FIG. 8C shows a plot 820 of a functional approximation of shift
between the data sets using a piecewise cubic hermite interpolating
polynomial function. However, this function is not as smooth as the
one produced by a cubic spline, in this example.
[0088] It is now possible to determine how many peaks were selected
from the peak-picking algorithm and then compare that number to how
many were matched to get a better measure of the similarity of the
chromatograms. For instance, when comparing two samples from one
donor (FIGS. 3-6), almost every peak that was selected for sample 1
(17 peaks total) was matched with a corresponding peak in samples 2
and 3. However, when looking at the mouse and human urine
comparison (FIGS. 8A and 8B) only 7 landmarks were identified, and
close examination revealed that those landmarks are due to the SPME
fiber compounds, and are not sample-specific compounds. Thus, the
method can identify whether the data corresponds to different
chemical/biological mixtures.
III. Autoregressive Filtering of Chromatograms
[0089] In one embodiment, an autoregressive (AR) filter is applied
to process data from a chromatogram. The AR filter relates noise to
the observed response at a given time and develops a model for the
data based on this comparison. FIG. 9 is a schematic 900 of an
autoregressive model form. The empirical waveform 904 is the
chromatogram, which is used as input to build a model chromatogram
based on white noise input 902. an error waveform 906 is calculated
based on the similarity of the calculated model to the empirical
waveform 904. the parameters a.sub.n represent the predictor
coefficients of the autoregressive model, and Z.sup.-1 at reference
908 is the transform that is iteratively performed on the data. AR
filtering may provide enhanced data resolution along with noise
reduction and data compression, as applied to GC-MS data. The AR
filter provides several benefits, including data compression and
enhanced resolution of the data, which is useful for the
deconvolution of overlapping peaks that have co-eluted.

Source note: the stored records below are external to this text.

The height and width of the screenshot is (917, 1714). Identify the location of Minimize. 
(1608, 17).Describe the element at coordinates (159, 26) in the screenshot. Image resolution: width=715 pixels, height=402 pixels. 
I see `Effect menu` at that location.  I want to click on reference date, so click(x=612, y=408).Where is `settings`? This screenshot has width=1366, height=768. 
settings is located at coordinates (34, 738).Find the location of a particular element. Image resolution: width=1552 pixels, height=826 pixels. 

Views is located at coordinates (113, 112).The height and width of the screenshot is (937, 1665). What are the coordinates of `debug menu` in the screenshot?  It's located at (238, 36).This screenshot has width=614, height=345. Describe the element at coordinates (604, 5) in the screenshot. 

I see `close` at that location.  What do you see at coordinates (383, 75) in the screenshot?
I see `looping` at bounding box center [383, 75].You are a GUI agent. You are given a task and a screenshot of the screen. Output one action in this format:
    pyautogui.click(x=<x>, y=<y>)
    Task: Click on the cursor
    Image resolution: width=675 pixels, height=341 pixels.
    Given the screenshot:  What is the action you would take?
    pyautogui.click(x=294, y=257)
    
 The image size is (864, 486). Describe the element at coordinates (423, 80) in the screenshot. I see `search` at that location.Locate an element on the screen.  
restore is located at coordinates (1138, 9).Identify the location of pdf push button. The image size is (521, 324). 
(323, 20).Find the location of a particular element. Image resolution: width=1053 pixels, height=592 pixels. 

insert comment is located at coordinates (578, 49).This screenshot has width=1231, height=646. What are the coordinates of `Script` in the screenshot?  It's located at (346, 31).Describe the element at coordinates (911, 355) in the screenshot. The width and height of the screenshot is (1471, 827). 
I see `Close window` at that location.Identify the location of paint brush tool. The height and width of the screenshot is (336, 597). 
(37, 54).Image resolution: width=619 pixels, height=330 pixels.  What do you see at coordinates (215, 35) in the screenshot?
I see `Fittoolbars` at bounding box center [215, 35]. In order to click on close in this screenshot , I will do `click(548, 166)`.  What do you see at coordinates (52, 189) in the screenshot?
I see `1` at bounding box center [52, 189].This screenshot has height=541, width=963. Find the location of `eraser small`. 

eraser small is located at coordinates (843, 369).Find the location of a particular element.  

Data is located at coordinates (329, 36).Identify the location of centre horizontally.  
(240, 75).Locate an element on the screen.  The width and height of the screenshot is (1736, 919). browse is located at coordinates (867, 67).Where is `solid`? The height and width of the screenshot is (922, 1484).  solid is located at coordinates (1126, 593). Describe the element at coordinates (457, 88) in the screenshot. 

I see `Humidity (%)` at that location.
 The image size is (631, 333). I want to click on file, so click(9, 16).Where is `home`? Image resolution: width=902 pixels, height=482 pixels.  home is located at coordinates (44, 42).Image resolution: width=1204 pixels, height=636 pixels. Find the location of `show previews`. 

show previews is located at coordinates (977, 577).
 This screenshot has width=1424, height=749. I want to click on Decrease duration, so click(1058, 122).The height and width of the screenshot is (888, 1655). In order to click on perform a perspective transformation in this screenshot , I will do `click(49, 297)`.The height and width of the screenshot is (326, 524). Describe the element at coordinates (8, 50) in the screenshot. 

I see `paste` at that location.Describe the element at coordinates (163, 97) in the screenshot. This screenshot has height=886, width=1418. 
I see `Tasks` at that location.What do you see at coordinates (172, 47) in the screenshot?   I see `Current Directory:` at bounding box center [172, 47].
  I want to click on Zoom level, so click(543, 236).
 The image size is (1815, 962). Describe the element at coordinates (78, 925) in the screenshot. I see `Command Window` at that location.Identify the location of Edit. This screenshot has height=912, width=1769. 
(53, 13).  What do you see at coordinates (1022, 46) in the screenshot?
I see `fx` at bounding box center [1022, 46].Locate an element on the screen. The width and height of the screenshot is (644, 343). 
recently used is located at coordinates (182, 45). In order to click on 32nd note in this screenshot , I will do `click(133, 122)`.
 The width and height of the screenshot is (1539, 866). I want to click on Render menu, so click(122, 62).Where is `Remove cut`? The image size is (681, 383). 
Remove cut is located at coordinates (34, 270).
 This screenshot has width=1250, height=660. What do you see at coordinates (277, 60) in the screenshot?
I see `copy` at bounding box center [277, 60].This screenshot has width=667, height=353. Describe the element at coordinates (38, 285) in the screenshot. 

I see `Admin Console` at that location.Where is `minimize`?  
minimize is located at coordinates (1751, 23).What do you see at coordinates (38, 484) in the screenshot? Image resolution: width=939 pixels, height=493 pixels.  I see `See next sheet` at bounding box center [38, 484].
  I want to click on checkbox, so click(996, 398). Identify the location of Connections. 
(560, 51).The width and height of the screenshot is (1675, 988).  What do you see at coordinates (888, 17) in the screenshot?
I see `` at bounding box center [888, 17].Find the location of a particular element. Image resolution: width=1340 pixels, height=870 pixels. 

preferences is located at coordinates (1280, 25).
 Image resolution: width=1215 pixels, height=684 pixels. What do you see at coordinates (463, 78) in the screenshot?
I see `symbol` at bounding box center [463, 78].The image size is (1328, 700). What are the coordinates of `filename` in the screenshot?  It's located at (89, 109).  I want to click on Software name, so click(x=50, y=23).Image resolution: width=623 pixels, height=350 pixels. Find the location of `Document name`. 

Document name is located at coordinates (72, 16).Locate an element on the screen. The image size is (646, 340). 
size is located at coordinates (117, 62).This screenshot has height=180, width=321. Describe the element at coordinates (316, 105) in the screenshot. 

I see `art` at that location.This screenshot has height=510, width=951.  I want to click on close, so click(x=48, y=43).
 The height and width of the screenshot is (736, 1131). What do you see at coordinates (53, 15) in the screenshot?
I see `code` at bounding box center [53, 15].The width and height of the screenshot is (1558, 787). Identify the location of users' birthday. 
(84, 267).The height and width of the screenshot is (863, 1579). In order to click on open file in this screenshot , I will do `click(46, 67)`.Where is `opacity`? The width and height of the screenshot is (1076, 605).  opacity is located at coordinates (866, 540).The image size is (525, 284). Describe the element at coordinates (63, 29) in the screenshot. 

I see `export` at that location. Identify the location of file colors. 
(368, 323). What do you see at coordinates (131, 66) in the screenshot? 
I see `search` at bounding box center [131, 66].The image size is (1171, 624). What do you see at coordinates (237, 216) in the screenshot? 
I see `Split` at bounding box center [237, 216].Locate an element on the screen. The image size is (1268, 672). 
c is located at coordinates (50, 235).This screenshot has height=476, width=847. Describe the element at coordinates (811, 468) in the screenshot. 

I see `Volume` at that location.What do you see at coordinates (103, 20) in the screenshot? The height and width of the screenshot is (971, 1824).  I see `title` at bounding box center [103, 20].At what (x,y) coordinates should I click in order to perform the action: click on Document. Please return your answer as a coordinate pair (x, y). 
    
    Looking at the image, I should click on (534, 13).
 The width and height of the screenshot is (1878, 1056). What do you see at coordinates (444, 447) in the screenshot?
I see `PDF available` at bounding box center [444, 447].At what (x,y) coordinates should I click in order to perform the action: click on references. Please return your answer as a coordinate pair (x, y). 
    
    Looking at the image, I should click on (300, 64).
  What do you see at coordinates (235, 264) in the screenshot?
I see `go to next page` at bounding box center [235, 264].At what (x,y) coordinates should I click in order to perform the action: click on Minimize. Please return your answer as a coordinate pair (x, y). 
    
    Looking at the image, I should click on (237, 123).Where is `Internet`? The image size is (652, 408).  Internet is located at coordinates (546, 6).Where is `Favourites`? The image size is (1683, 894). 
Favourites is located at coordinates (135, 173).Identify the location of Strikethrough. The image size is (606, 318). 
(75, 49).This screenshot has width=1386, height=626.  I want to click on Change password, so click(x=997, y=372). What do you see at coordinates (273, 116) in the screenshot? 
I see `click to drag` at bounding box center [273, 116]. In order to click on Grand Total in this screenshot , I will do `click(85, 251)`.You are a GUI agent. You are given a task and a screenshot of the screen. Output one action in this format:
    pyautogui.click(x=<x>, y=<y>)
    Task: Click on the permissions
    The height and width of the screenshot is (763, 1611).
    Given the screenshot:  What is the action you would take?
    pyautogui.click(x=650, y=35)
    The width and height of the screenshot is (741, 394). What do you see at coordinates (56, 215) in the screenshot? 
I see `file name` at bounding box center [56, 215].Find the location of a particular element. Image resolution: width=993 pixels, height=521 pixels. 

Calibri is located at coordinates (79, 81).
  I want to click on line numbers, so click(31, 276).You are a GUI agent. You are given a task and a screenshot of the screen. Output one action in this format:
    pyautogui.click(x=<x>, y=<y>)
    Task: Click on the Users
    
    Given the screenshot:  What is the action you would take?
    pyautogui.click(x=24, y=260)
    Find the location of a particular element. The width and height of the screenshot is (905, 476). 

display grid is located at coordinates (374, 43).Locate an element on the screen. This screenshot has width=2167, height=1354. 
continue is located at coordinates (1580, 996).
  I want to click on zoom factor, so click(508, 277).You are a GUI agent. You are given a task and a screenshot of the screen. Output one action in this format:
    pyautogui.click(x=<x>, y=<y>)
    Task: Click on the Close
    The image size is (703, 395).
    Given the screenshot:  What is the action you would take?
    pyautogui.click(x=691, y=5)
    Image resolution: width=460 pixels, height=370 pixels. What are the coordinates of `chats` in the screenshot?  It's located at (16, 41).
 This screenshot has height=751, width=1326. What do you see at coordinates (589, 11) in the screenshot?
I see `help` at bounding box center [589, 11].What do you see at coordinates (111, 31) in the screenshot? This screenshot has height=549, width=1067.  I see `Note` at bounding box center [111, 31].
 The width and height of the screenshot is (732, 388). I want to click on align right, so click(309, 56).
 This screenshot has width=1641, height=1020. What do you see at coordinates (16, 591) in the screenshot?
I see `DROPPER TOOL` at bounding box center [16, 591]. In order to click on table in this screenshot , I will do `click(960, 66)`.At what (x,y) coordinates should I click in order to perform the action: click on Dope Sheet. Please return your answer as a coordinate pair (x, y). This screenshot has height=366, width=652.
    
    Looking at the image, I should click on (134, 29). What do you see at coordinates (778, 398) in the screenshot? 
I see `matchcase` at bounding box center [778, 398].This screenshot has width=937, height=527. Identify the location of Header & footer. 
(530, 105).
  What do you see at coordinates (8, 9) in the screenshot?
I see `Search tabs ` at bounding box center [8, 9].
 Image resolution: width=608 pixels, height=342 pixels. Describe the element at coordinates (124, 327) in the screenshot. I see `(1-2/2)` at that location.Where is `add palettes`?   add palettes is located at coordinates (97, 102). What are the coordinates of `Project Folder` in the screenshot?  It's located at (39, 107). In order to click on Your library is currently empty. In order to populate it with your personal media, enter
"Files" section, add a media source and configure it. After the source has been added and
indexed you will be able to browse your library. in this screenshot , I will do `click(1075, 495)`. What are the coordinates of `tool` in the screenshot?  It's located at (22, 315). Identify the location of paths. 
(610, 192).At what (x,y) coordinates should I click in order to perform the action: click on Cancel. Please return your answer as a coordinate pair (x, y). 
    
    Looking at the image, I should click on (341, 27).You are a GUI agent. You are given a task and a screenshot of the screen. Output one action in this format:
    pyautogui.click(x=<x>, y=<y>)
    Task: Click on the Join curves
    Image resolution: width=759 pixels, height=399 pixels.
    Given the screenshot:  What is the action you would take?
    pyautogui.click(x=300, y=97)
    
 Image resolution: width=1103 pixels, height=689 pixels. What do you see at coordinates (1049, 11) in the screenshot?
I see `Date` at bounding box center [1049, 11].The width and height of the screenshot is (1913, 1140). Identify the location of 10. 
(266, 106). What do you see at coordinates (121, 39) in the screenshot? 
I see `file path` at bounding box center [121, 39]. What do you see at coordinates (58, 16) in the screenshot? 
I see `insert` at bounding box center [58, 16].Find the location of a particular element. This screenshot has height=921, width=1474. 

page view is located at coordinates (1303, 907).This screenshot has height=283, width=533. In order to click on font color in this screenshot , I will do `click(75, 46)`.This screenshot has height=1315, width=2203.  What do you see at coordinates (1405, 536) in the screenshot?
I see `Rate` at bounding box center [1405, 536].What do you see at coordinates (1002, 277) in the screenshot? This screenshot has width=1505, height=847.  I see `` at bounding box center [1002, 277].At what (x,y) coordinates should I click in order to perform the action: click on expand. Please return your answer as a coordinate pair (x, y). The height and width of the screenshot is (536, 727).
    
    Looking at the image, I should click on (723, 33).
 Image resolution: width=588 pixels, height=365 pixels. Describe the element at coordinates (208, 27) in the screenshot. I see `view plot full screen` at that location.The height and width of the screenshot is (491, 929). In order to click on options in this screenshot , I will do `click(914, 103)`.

Furthermore, AR provides a reduction in signal noise, allowing the
peaks to appear more clearly. In addition, AR modeling has a
further advantage of providing the opportunity for pattern
recognition in parameter space.
[0090] Linear prediction is used in time series analysis; the
signal is predicted from linear combinations of previous inputs and
outputs. The model built by these predictions is called the AR
model, and is also known as the all-pole model. For this model, the
predictor coefficients and the gain must be determined in some
manner, and the input is known. For example, if it is assumed that
the input is totally unknown, then a least squares method may be
used to predict the signal based on a weighted linear summation of
past samples. The error between the actual and predicted values is
calculated, and prediction coefficients are obtained by minimizing
the error.
[0091] Linear prediction can be approached from either the time or
the frequency domain. Additionally, it is possible to model
discrete spectra, those that are recorded at a finite number of
frequencies. The discrete-time data can be used to construct
continuous-time models with the application of the least squares
method.
[0092] In one embodiment, the chromatogram is considered at the
onset to be in the frequency domain, as the frequency response of
an AR filter can accurately represent narrowband peaks using
relatively low-order models. In the usual procedure for estimating
the vector of prediction coefficients, the linear system is solved
in the time domain using the correlation samples. To get the
correlation samples, the inverse Fourier transform of the
magnitude-squared chromatogram is calculated.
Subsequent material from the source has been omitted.